--- Extracted data Enclosed Below ---

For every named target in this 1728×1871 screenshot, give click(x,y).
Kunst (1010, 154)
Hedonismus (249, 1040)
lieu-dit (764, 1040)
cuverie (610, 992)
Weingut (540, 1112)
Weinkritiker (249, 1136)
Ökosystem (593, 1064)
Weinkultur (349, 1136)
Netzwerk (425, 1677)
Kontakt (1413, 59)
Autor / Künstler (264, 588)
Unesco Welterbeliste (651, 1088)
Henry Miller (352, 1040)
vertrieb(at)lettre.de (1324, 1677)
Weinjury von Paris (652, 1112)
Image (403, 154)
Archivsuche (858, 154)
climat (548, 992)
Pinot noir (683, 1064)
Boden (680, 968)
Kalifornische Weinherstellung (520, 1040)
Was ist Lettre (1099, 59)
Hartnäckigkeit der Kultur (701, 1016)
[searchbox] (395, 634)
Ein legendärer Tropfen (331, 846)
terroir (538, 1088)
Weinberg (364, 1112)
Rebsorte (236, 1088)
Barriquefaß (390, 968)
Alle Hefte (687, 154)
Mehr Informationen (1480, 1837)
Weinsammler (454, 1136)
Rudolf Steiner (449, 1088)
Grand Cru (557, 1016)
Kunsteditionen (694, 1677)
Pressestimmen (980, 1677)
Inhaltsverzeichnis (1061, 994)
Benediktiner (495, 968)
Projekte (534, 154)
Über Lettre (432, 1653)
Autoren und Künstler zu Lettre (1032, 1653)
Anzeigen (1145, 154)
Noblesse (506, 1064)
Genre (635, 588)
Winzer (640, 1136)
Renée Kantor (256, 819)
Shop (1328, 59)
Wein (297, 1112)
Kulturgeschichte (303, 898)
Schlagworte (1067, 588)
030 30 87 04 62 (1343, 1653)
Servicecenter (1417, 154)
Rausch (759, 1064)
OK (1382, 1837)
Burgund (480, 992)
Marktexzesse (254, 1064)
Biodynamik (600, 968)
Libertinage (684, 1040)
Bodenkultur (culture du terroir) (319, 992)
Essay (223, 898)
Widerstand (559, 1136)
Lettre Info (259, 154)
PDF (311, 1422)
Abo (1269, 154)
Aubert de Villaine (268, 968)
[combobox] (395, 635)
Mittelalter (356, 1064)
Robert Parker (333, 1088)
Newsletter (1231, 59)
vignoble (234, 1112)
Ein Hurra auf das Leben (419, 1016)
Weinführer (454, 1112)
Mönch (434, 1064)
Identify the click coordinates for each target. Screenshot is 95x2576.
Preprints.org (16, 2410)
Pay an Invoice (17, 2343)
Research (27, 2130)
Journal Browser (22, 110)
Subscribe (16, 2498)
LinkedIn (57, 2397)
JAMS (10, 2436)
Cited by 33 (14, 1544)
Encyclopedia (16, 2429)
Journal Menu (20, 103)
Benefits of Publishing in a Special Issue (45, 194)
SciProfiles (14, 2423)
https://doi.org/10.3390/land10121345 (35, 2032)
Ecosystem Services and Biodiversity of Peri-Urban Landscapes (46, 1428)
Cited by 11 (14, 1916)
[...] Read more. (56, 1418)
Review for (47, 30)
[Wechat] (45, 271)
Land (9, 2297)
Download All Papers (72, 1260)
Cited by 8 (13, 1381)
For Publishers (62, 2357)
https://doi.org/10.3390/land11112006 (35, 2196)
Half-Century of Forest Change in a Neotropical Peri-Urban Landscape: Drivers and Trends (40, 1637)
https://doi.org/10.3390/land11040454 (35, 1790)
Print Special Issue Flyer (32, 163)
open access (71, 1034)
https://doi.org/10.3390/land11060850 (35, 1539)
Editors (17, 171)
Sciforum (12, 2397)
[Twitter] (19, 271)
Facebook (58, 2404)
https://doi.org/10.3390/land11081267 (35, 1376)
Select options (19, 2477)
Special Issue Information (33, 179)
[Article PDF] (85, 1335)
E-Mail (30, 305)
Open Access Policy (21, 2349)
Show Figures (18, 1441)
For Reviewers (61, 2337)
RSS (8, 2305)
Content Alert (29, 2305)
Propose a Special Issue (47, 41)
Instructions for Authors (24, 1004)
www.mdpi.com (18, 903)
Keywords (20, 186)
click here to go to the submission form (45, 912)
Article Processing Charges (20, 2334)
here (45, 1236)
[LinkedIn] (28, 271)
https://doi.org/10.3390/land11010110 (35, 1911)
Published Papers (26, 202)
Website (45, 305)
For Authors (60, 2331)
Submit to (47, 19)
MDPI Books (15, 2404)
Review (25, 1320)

--- End of Enclosed Extracted data ---

Starting with the line above that holds "Bodenkultur (culture du terroir) (319, 992)" and stopping with the line that holds "Ein Hurra auf das Leben (419, 1016)", reproduce each line exactly, omitting all other lines.

Bodenkultur (culture du terroir) (319, 992)
Essay (223, 898)
Widerstand (559, 1136)
Lettre Info (259, 154)
PDF (311, 1422)
Abo (1269, 154)
Aubert de Villaine (268, 968)
[combobox] (395, 635)
Mittelalter (356, 1064)
Robert Parker (333, 1088)
Newsletter (1231, 59)
vignoble (234, 1112)
Ein Hurra auf das Leben (419, 1016)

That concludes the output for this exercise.